**To do:** Return each line of the listing below that contains the string "Select". Case counts.

**Data for this exercise:**

§

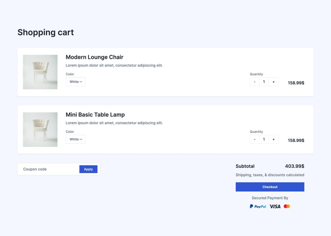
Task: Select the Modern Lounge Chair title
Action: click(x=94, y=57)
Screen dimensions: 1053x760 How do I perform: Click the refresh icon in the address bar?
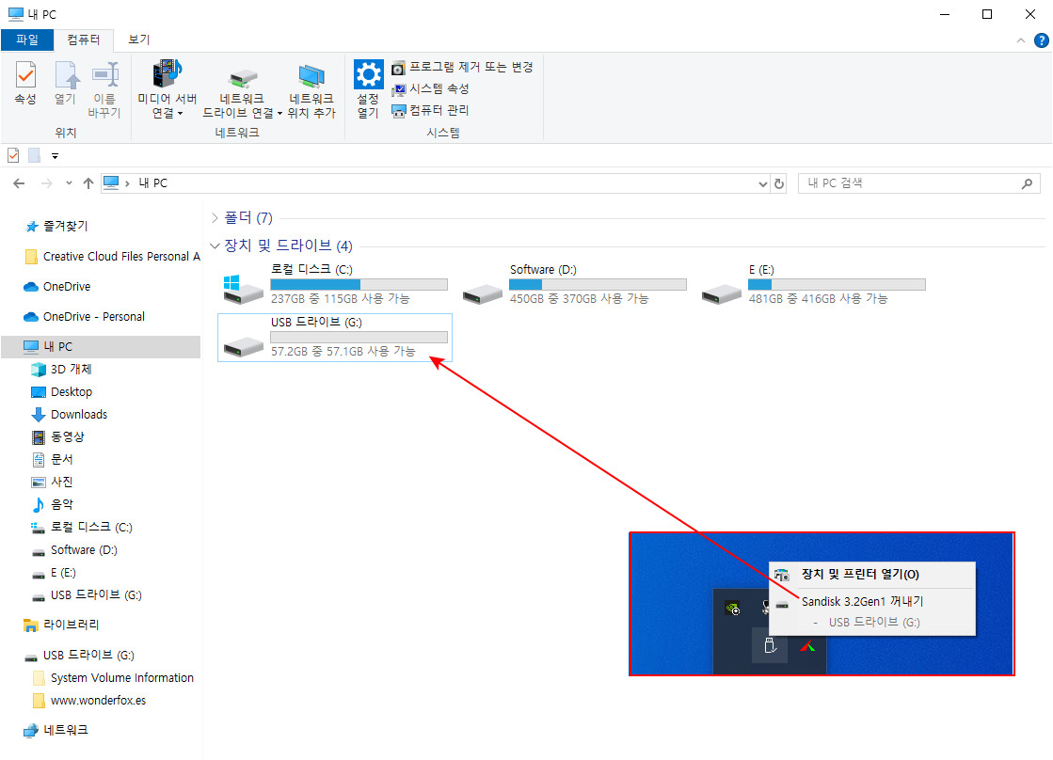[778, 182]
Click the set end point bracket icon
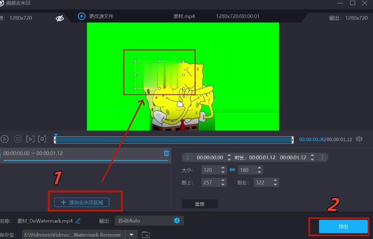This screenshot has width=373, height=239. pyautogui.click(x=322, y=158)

§

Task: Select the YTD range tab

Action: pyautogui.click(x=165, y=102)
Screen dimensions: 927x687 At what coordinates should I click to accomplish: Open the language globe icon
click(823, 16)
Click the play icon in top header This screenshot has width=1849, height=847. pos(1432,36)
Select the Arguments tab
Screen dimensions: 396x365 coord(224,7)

§

**Written solution:**
Task: Select the Modern Lounge Chair title
Task: Select the YTD range tab
Select the Arguments tab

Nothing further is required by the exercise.